The rest of the world was turning mod. Men wore Nehru jackets, turtlenecks, and wide geometric-and floral-patterned ties. Buffett never varied his skinny striped ties and white shirt, though the shirt’s collar had grown tighter, and the jacket of the old gray suit he wore day after day bunched around his shoulders and gapped at the neckline. He refused to part with his favorite camel-colored V-neck sweater, although its elbows had grown thin. His shoes had holes in the soles. When Chuck Peterson tried to introduce him to a potential investor at a party, the man’s reaction had been “You’re kidding!” He didn’t even want to talk to Buffett, based purely on the way Warren dressed.2 Susie had no influence; her husband’s taste had formed back in 1949 when he was selling suits at JC Penney’s, and Mr. Lanford told him that “nobody knows what a worsted is.”

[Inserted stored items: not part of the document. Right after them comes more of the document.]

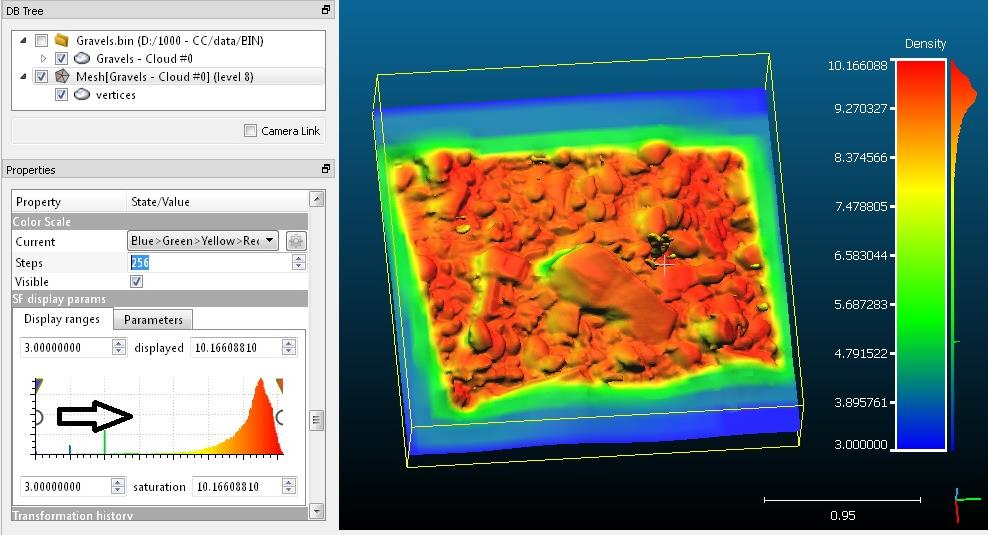Open the color scale editor gear icon
The height and width of the screenshot is (535, 988).
(296, 241)

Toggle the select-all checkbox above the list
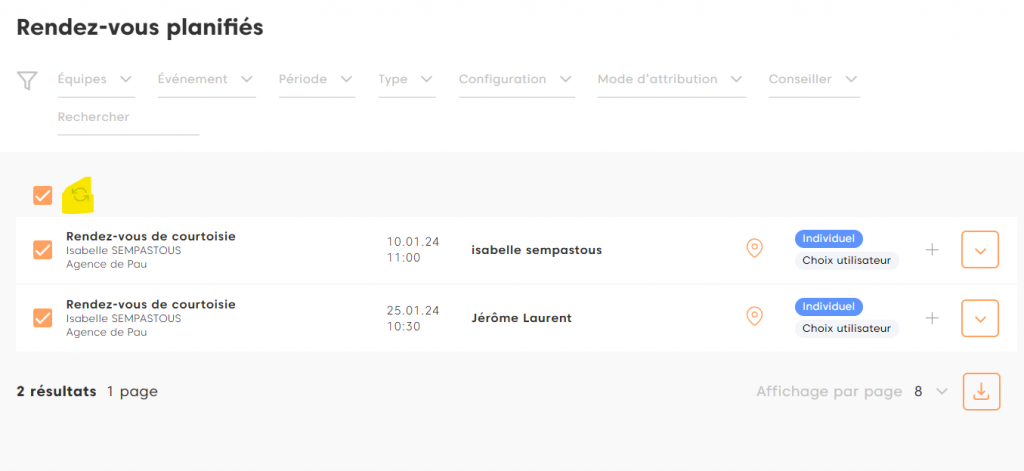(x=42, y=195)
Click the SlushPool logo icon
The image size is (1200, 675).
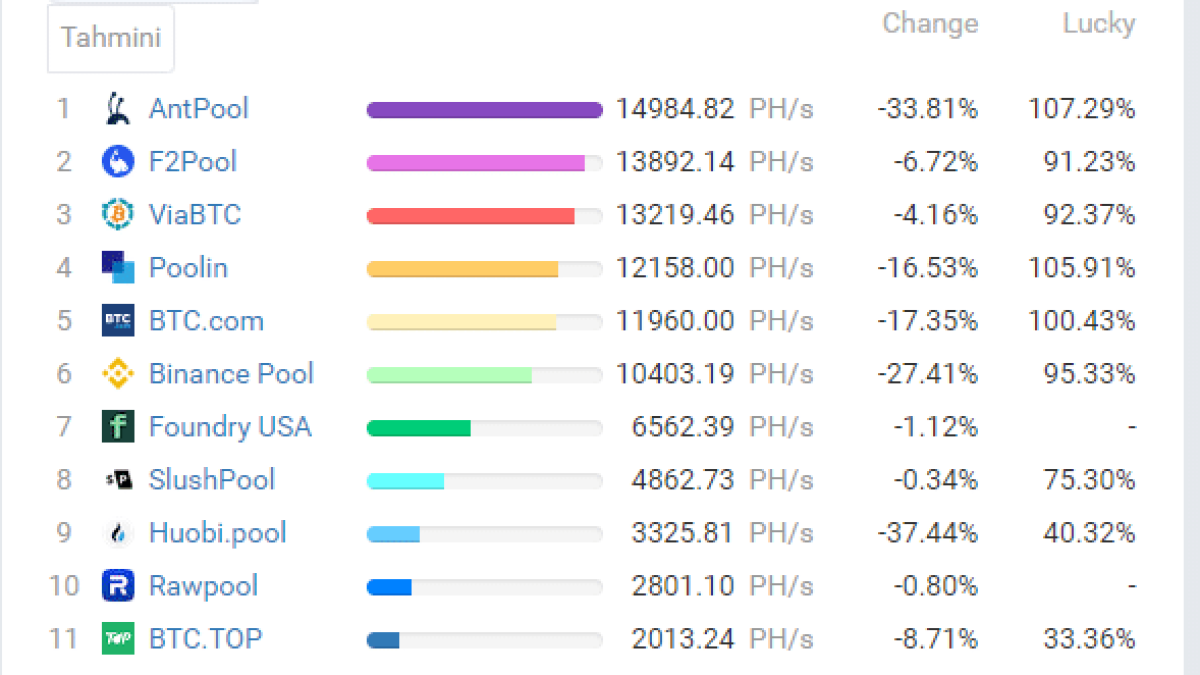(118, 480)
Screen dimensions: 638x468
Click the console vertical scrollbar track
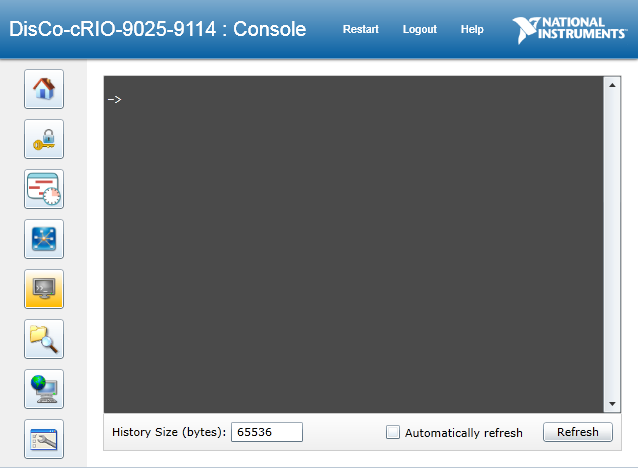612,245
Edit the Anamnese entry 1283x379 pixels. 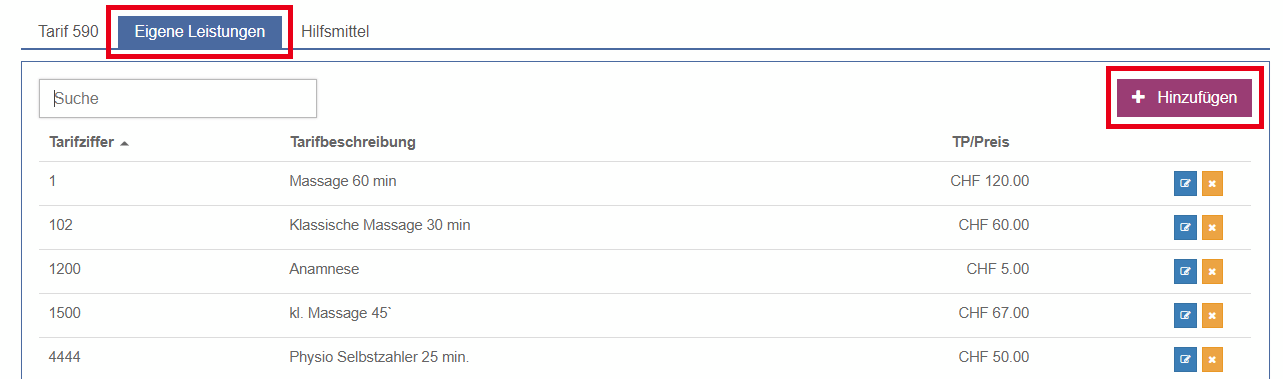click(1185, 271)
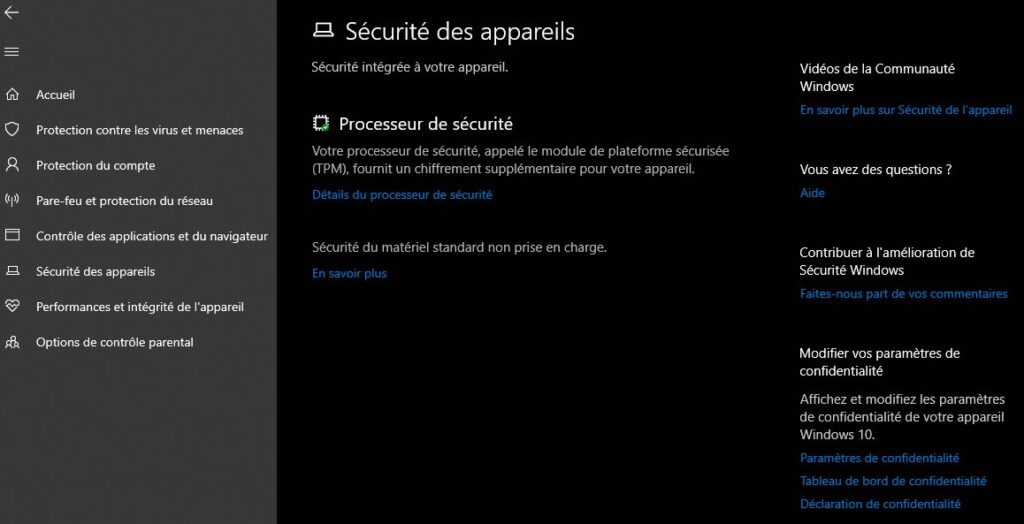Click the Accueil home icon
This screenshot has height=524, width=1024.
tap(12, 95)
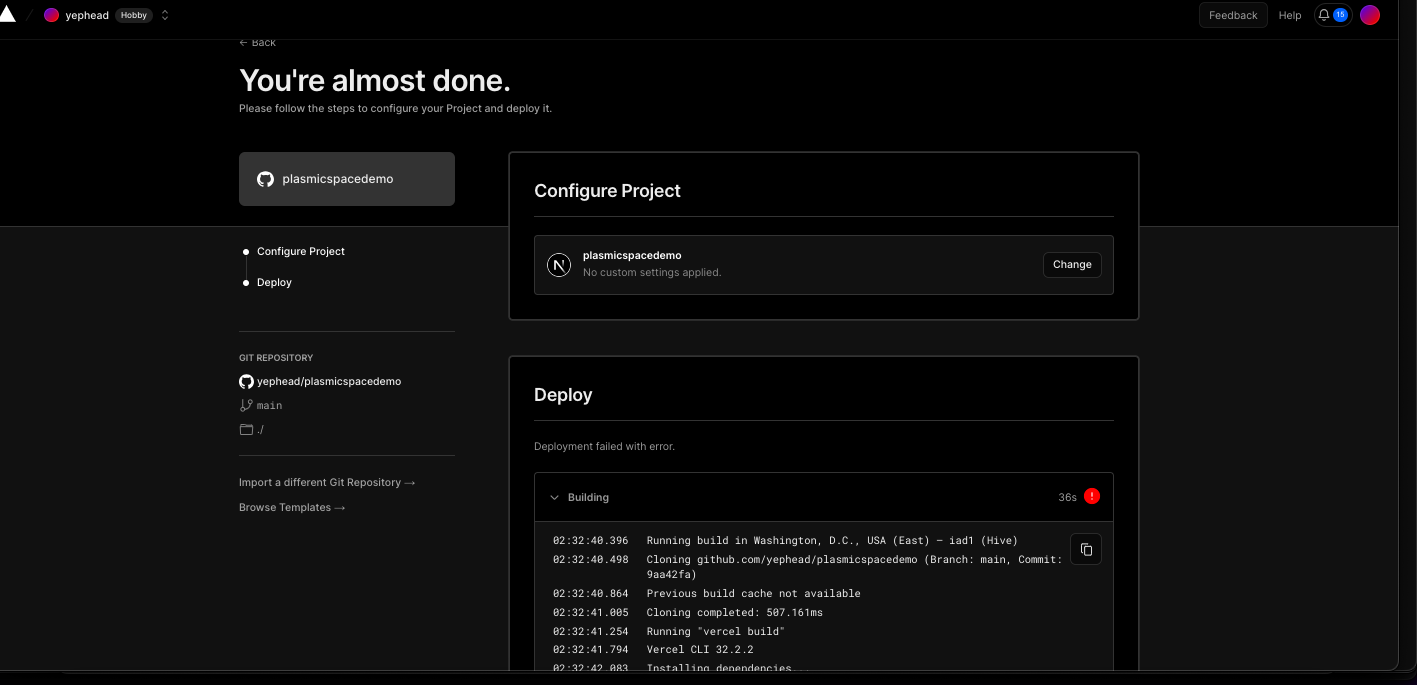Open the Help link

click(x=1290, y=15)
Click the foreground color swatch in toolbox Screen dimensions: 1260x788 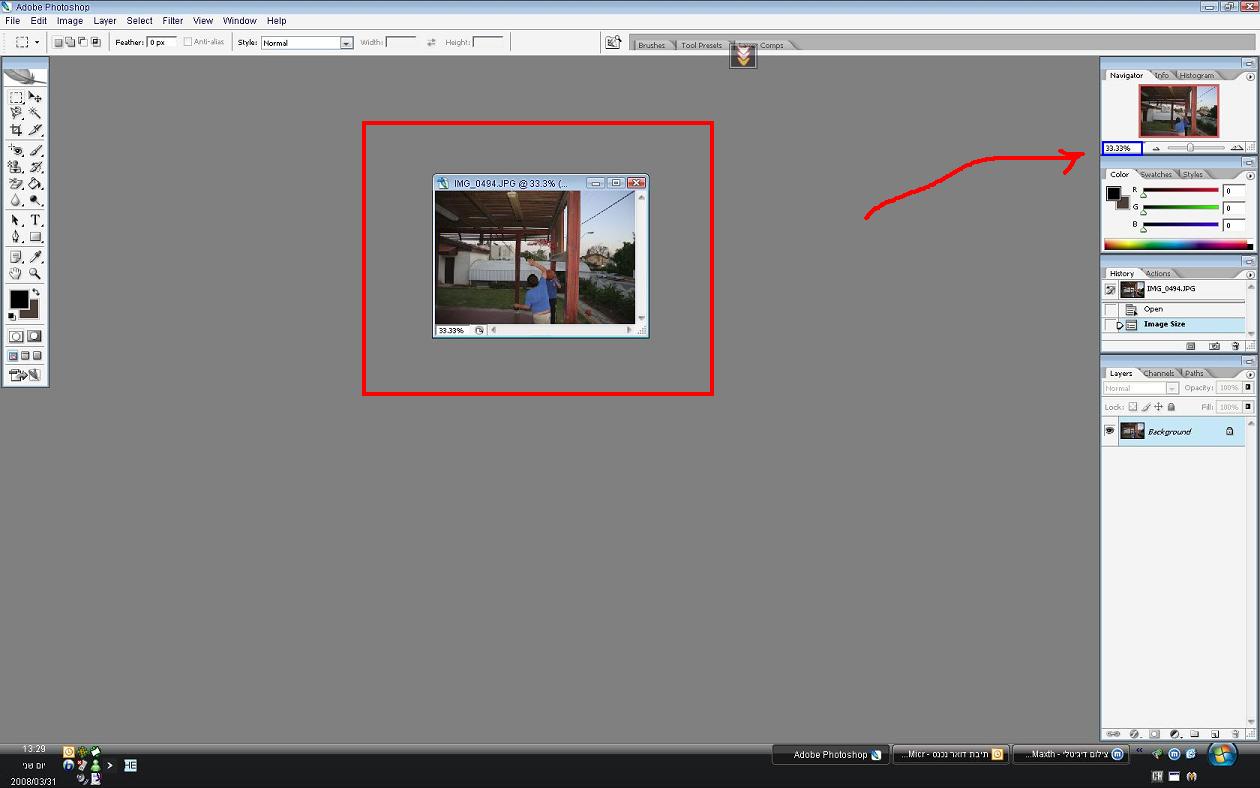tap(18, 299)
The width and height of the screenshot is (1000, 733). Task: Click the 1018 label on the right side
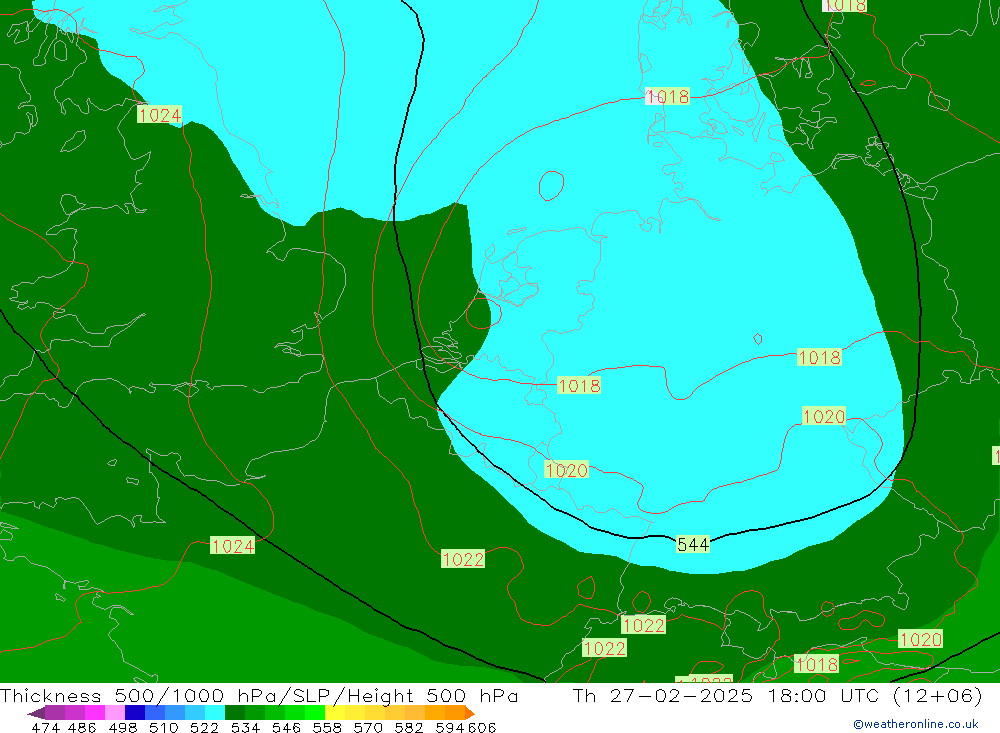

He now bought his suits at Parsow’s, downstairs in the lobby of Kiewit Plaza, where Sol Parsow was always trying to upgrade his taste. Buffett considered Parsow a “very wild dresser” and paid no attention to his suggestions. Warren’s idea of a proper suit was one “that you could bury a ninety-year-old banker from a small town in western Nebraska in.”3 Parsow prided himself on giving Buffett good advice about stocks, however. He had steered him away from hatter Byer-Rolnick, warning that hats were going out of style. He had also kept him from investing in Oxxford Clothes, delivering the news that suits were not a growth business in the 1960s.4 Buffett, however, had ignored Parsow’s warning not to buy suit-lining maker Berkshire Hathaway.5
Since he knew nothing about clothing, why the next episode of his career would consist of buying a department store remains somewhat mysterious. It took a whopper of an idea to crack open his wallet these days. But in 1966 he was having trouble finding things to buy for the partnership.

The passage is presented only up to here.